Hack Day 2018: Improving Caplin’s website search

For Caplin Hack Day 2018, ‘Power to the People’, I set myself the challenge of empowering our users by improving our website’s internal search engine.

Background

Our website search is powered by a custom solution based on AWS CloudSearch, an Amazon hosted enterprise search platform.

When we migrated to CloudSearch, we chose the open-source Apache Nutch web crawler to populate our CloudSearch Domain. Apache Nutch provided an easy migration path to AWS CloudSearch, but it was a heavyweight solution for a simple task.

Hack Day goals

For Hack Day 2018, I wanted to replace Apache Nutch with a custom script optimised for our use case. I set myself three goals:

Faster execution time: the new script could improve on Apache Nutch’s execution time by reading our website’s sitemap instead of crawling the website for links.
Easier to deploy and schedule: I wanted to use Jenkins to schedule the new script in ephemeral containers in Kubernetes. This is much harder to achieve with Apache Nutch, which maintains a representation of the website in a local Hadoop database.
Higher quality search results: The new script should give me greater control over which pages are indexed and how content from those pages is extracted. For example, I wanted to try extracting page headings into a separate field and boosting page-rank in search results where search terms appear in headings.

Hackday

I divided the project into four stages:

Create a new CloudSearch domain
Identify CloudSearch documents to update and to delete.
Download updated pages from the website and extract content from them.
Submit batches of upload and deletion operations to CloudSearch.

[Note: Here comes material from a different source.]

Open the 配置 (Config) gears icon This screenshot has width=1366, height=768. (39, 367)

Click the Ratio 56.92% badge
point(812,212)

I decided to write the new indexer in Ruby. I had written some Jekyll plugins in Ruby, and I was keen to learn more about the language.

Creating the CloudSearch domain

I designed a simple schema for the CloudSearch domain comprising five fields: title, content, tstamp (timestamp), url, and headings.

I scripted the creation of the domain using the create-domain and define-index-field commands of the AWS CLI:

#!/bin/bash
DOMAIN=$1

aws cloudsearch create-domain --domain-name ${DOMAIN}

aws cloudsearch define-index-field --domain-name ${DOMAIN} \
--name content --type text --sort-enabled false

aws cloudsearch define-index-field --domain-name ${DOMAIN} \
--name title --type text --sort-enabled false

aws cloudsearch define-index-field --domain-name ${DOMAIN} \
--name tstamp --type date --sort-enabled false --facet-enabled false

aws cloudsearch define-index-field --domain-name ${DOMAIN} \
--name url --type literal --sort-enabled false --facet-enabled false

aws cloudsearch define-index-field --domain-name ${DOMAIN} \
--name headings --type text --sort-enabled false

Identifying documents to upload and documents to delete

I wanted my script to take a stateless approach instead of following Apache Nutch’s approach of storing a representation of the website locally. My new script identified CloudSearch documents to update and delete by comparing URLs and timestamps on our website with URLs and timestamps in CloudSearch.

I created two Hash collections of timestamps keyed by URL: one for all the documents in our CloudSearch domain and one for all the pages on the Caplin website. From these two collections, I could derive subsets of URLs to upload and delete.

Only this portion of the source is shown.